* Provided text:
○ ○ ○ ○

Published January 14, 2015
Italy (search) has offered with a compromise on human cloning that seeks common ground among U.N. (search) member states who are sharply divided over competing treaties to ban the practice, diplomats said.
It was too early to say whether the compromise will help settle the dispute before Friday, when the U.N. General Assembly's legal committee had planned to vote on the two offers if the sides couldn't agree on one text, Belgian diplomat Marc Pecsteen said.
"We're making progress," Pecsteen told The Associated Press on Wednesday. "We need some more playing with words to find the compromise we need, and I don't know if we'll have the time to get to that."
The issue of a global treaty on human cloning has exposed a stark rift in member states' attitudes. A proposal from Costa Rica would ban all human cloning, while the other, from Belgium, would ban reproductive cloning but allow countries to use embryos for stem cell and other research.
The Costa Rican document has 62 co-sponsors including the United States and Italy, while the Belgian offer is supported by 22 mostly European countries. Many Muslim countries are undecided and were courted by both sides Wednesday.
The Italian offer is a modified version of an old Belgian text, Pecsteen said. He said the Italian changes were not acceptable to the Belgians, but talks were continuing.
The document, obtained by The Associated Press, calls on nations to ban attempts to create "human life" through cloning. That's a revision of the old text, which called on nations to prohibit creating "human beings" through cloning.
That change is key because it gets to the heart of the dispute over cloning: Many opponents argue that an embryo is human life, while fewer see it as a human being. This sleight of hand on the wording could help everyone to agree on a treaty.
Pecsteen acknowledged that at this point, the sides appeared to be seeking something they could interpret how they want to.
"That's what were trying to find, a constrictive ambiguity that could allow both sides to live with one text," Pecsteen said. "Unfortunately, 'human life' is not ambiguous enough in a way and that's why we have a problem with it."
A U.S. official, speaking on condition of anonymity, viewed the Italian offer favorably but said a vote on the two treaty proposals was still possible.
"If there were to be a compromise text, I think that would probably be very interesting to most parties, but at the same time I think we're pretty confident" in the Costa Rican offer, a U.S. official said on condition of anonymity.
Either way, observers said the Italian offer may be a sign that the two sides have all but given up trying to agree and are seeking a way to save face and drop the issue.

○ ○ ○ ○

Reproduce the passage of the cloning article starting with "That change is" and going on through "they want to.", changing "sleight of hand" to "shift".

* Excerpted records:
○ ○ ○ ○

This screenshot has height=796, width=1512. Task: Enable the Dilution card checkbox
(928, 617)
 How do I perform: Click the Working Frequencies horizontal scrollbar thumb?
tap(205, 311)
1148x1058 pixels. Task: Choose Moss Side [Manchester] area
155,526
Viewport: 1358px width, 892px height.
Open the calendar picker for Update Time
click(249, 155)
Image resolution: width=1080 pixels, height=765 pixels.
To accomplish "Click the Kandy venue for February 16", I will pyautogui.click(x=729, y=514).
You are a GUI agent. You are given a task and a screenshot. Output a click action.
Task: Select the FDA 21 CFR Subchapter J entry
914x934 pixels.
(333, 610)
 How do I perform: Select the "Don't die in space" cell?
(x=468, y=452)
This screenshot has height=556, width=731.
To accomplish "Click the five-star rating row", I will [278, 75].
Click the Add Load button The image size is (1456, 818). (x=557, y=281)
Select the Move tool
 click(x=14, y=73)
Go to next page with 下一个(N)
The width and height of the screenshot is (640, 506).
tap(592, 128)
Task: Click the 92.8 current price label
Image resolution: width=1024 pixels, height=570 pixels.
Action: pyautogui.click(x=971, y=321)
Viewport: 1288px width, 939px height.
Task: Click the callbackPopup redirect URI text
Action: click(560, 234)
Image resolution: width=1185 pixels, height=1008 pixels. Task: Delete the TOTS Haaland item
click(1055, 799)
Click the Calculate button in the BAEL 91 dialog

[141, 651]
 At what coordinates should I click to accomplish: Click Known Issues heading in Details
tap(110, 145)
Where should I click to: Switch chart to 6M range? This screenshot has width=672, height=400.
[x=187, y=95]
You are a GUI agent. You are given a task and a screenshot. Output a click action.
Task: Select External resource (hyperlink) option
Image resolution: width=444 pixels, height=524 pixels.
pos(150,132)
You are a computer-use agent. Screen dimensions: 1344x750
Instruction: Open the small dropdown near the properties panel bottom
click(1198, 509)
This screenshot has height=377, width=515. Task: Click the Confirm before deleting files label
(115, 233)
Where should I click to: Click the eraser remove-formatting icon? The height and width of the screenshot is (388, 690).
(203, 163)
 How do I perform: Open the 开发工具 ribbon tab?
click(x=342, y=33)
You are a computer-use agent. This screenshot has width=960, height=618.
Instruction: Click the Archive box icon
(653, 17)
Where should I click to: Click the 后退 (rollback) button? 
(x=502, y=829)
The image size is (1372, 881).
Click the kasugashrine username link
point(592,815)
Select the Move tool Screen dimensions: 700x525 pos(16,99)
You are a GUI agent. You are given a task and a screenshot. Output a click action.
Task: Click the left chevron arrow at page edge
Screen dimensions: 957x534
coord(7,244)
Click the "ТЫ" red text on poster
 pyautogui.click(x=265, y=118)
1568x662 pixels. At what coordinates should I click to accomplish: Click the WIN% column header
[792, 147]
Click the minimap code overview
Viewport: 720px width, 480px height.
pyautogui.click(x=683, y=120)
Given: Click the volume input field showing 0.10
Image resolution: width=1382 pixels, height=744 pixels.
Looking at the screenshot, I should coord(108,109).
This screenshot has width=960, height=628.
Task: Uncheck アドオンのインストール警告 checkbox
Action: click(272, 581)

○ ○ ○ ○

* Task solution:
That change is key because it gets to the heart of the dispute over cloning: Many opponents argue that an embryo is human life, while fewer see it as a human being. This shift on the wording could help everyone to agree on a treaty.
Pecsteen acknowledged that at this point, the sides appeared to be seeking something they could interpret how they want to.